Thai Prime Minister drops defamation lawsuits vs media tycoon

6 December 2005
Source: Southeast Asian Press Alliance (SEAPA)

Bangkok–On 6 December Prime Minister Thaksin Shinawatra dropped all defamation lawsuits against his staunch critic and founder of Manager Media Group, Sondhi Limthongkul, following His Majesty the King’s advice against using lawsuits to silence critics.

Thaksin’s principal lawyer Thana Benjathikul said he was instructed directly by the prime minister to terminate all six lawsuits — three criminal and three civil — brought against Sondhi, Sarocha Pornudomsak, his co-host in the Thailand Weekly political talk show,, the producer of the program, and Manager Media Group.

“The plaintiff does not intend to pursue the cases,” Thana said. The Prime Minister had filed six libel suits against Sondhi and his media companies seeking two billion baht in damages for accusing him, his family, and his friends of corruption, conflict of interest, and of profiting from his term in office.

“The decision follows the king’s advice aimed at securing national unity,’ Thana was quoted by the Manager Media online publication as saying on 6 December.

Other lese majeste charges brought against Sondhi by the police are likely to be dropped as well.

During his 78th birthday address on 4 December, King Bhumibol Adulyadej spoke for the first time of his royal prerogative vis-à-vis free expression, saying he was human, not infallible and can be criticised.

His remarks set the standard for Thai politicians and public officials to be open to criticisms, especially if they are constructive.

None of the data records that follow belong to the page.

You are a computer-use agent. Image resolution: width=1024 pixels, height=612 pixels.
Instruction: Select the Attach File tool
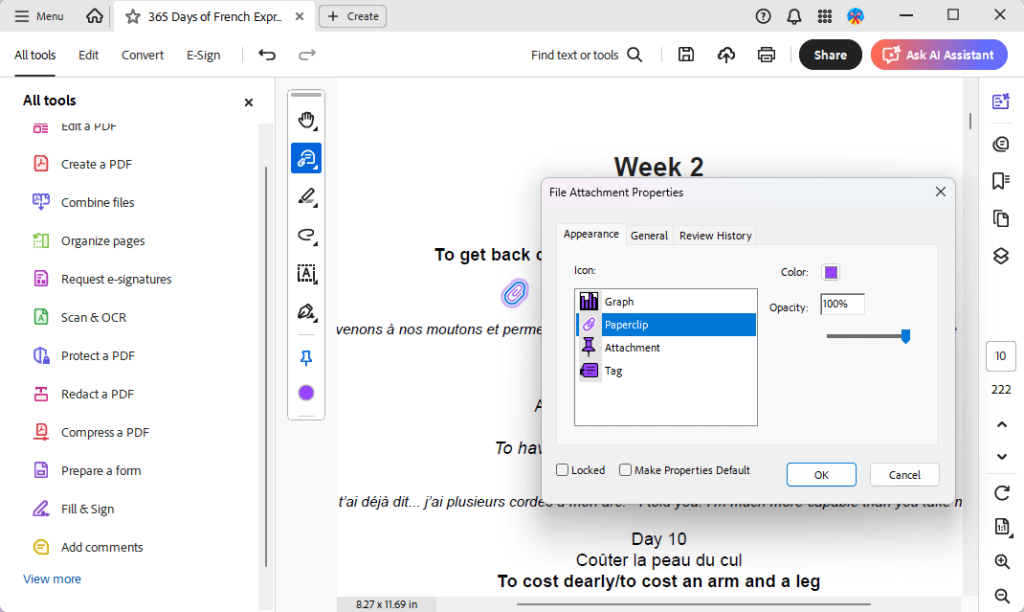click(306, 158)
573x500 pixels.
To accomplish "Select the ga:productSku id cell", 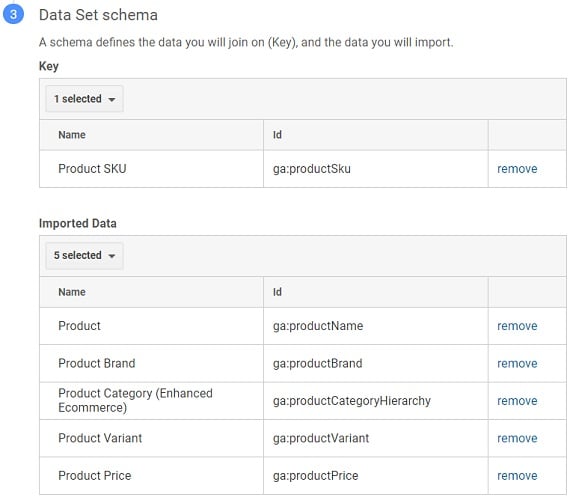I will 376,169.
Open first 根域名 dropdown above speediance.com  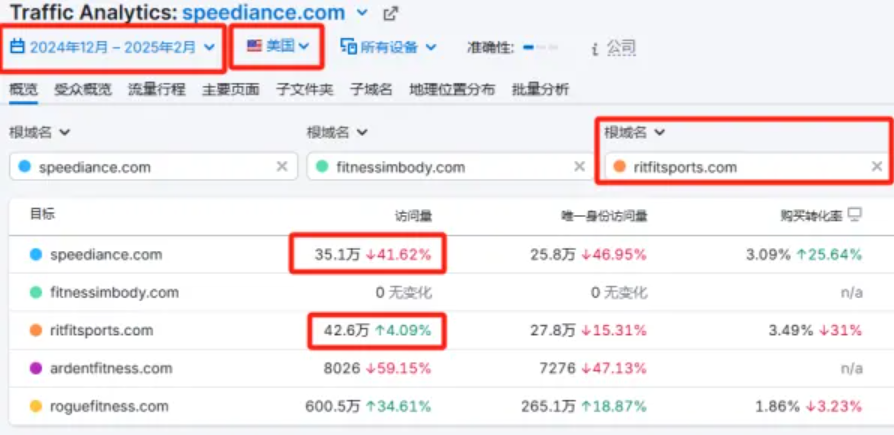(40, 132)
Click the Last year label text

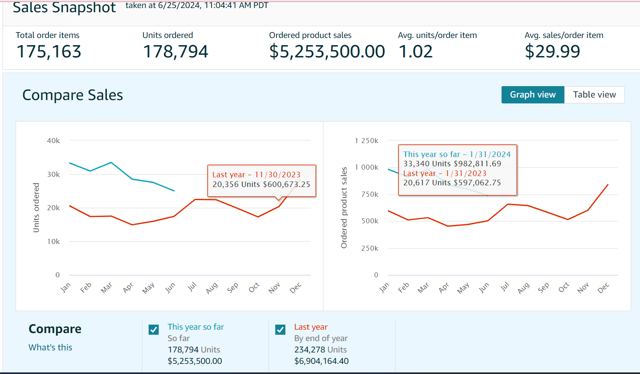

Thailand has lese majeste laws which make it illegal to criticise the monarchy. Section 8 of the Thai Constitution states: “The King shall be enthroned in a position of revered worship and shall not be violated. No person shall expose the King to any sort of accusation or action.”

But the King said criticism can be constructive in that it keeps leaders informed and helps to correct any mistakes.

It is not yet clear if Sondhi’s Thailand Weekly, which was axed from the pro-government Channel 9 in mid-September over alleged improper content concerning the monarchy, will be restored.

But Sondhi said he would continue with his program, which has been turned into a “mobile” political talk show that has attracted big crowds. The media tycoon, however, was quoted by the Manager Media online publication as saying that he will not take any legal action against Thaksin.

The King’s advice was also well-received by Cabinet members. According to the 6 December edition of Bangkok’s English daily, “The Nation”, government spokesman Surapong Suebwonglee said all members of the Cabinet had understood and accepted that they were public figures and bound to accept criticism and respond to it in constructive ways.

Political observers believe the king’s advice sought to avoid a political backlash in the wake of high-profile sparring between Thaksin and Sondhi who both invoked and dragged the king’s name into their conflict.

The media tycoon had called for 500,000 people to show up at a public park on 9 December in what he hoped could turn into a giant anti-Thaksin demonstration to rock the government to its foundations.